▶ _Work order_
Write out the records word for word, with no pictures.

START Data in this exercise

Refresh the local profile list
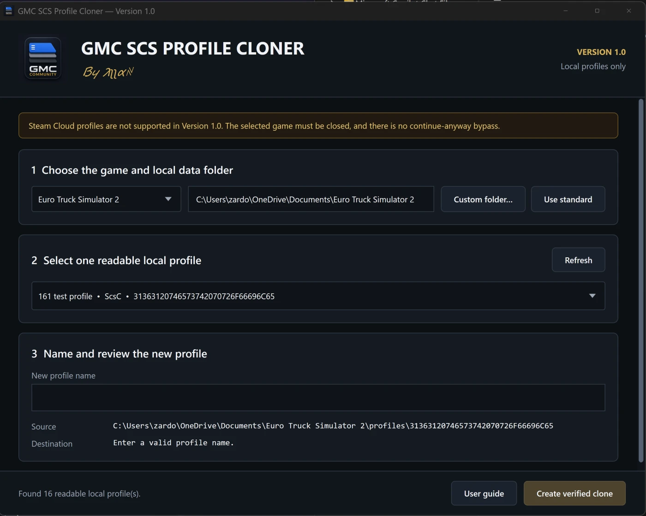The height and width of the screenshot is (516, 646). tap(578, 260)
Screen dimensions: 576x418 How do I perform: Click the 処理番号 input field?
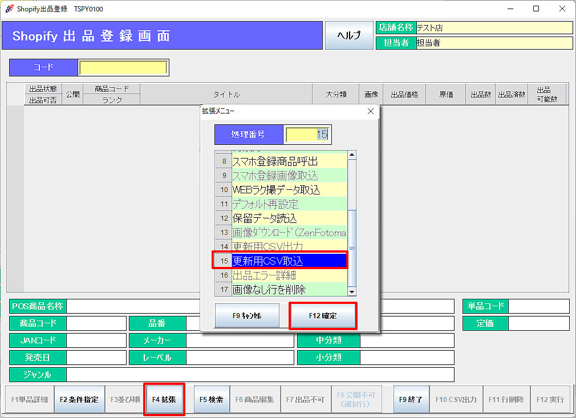point(307,135)
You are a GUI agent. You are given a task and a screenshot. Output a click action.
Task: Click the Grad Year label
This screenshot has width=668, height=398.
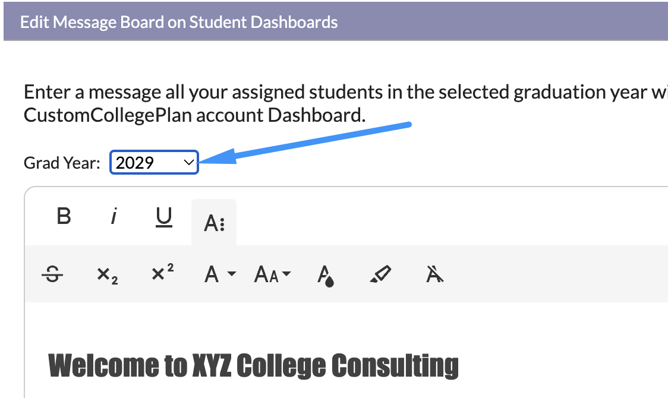[62, 163]

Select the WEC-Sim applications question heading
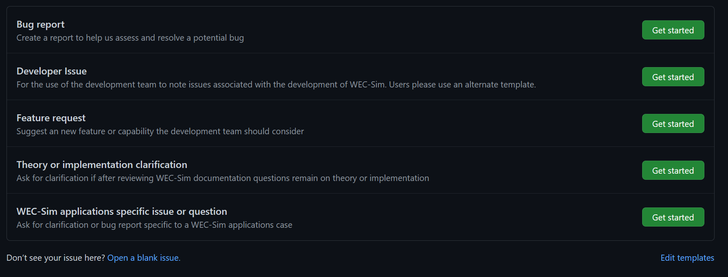(x=121, y=211)
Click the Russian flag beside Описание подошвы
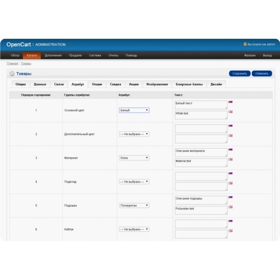 click(230, 197)
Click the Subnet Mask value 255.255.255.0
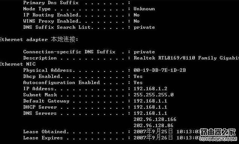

END Data in this exercise

▶ _Your solution_
Refresh the local profile list
The height and width of the screenshot is (516, 646). tap(578, 260)
Screen dimensions: 576x418 How do I perform: Click the 処理番号 input field?
point(307,135)
You are a GUI agent. You are given a task and a screenshot. Output a click action.
Task: Click the Grad Year label
This screenshot has width=668, height=398.
[62, 163]

Select the WEC-Sim applications question heading
(x=121, y=211)
Click the Russian flag beside Описание подошвы
 click(230, 197)
Click the Subnet Mask value 255.255.255.0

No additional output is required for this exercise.